**EXERCISE**: Your output should consist solely of the lines from the one with "Image resolution: width=1024" through the end of the records, reproduced exactly, both ends included.

GIVEN ENTRIES START

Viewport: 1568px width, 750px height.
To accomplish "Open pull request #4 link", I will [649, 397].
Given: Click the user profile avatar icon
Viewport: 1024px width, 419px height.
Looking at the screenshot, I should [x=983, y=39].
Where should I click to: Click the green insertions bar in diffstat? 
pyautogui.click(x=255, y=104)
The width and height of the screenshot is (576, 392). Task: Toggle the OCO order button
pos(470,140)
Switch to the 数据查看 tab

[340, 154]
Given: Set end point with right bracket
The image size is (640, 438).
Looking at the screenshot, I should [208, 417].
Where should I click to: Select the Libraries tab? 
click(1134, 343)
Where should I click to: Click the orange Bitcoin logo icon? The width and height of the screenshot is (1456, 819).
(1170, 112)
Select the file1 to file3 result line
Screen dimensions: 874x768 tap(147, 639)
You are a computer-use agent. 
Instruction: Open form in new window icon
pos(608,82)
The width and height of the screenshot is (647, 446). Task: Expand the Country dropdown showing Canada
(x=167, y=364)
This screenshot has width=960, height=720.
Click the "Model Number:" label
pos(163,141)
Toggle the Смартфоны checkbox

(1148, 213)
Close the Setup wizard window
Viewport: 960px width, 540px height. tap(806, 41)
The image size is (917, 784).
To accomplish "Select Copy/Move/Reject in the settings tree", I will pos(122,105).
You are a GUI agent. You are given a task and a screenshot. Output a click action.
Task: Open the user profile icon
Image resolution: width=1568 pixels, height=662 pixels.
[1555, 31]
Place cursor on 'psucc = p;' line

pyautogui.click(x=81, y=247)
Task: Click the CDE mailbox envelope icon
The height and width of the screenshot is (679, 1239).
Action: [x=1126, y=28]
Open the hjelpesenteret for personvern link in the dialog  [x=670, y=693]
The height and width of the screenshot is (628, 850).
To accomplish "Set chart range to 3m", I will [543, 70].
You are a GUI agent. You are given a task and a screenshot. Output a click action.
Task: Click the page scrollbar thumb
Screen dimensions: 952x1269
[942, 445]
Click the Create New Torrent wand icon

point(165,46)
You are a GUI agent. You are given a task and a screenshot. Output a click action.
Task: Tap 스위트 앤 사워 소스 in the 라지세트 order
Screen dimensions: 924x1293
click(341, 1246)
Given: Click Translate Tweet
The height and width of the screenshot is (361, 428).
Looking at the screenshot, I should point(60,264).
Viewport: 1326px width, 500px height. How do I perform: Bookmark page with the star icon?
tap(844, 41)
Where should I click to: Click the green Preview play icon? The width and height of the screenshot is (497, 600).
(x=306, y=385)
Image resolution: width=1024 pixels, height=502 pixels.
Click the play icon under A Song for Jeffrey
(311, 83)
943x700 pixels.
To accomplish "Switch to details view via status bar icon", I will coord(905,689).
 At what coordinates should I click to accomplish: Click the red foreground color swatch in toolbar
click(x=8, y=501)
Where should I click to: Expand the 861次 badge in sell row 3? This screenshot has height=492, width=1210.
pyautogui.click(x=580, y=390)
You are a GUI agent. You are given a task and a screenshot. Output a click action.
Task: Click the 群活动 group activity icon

GIVEN ENTRIES END

**SOLUTION FOR THIS EXERCISE**:
Image resolution: width=1024 pixels, height=502 pixels.
Click the play icon under A Song for Jeffrey
(311, 83)
943x700 pixels.
To accomplish "Switch to details view via status bar icon", I will coord(905,689).
 At what coordinates should I click to accomplish: Click the red foreground color swatch in toolbar
click(x=8, y=501)
Where should I click to: Expand the 861次 badge in sell row 3? This screenshot has height=492, width=1210.
pyautogui.click(x=580, y=390)
You are a GUI agent. You are given a task and a screenshot. Output a click action.
Task: Click the 群活动 group activity icon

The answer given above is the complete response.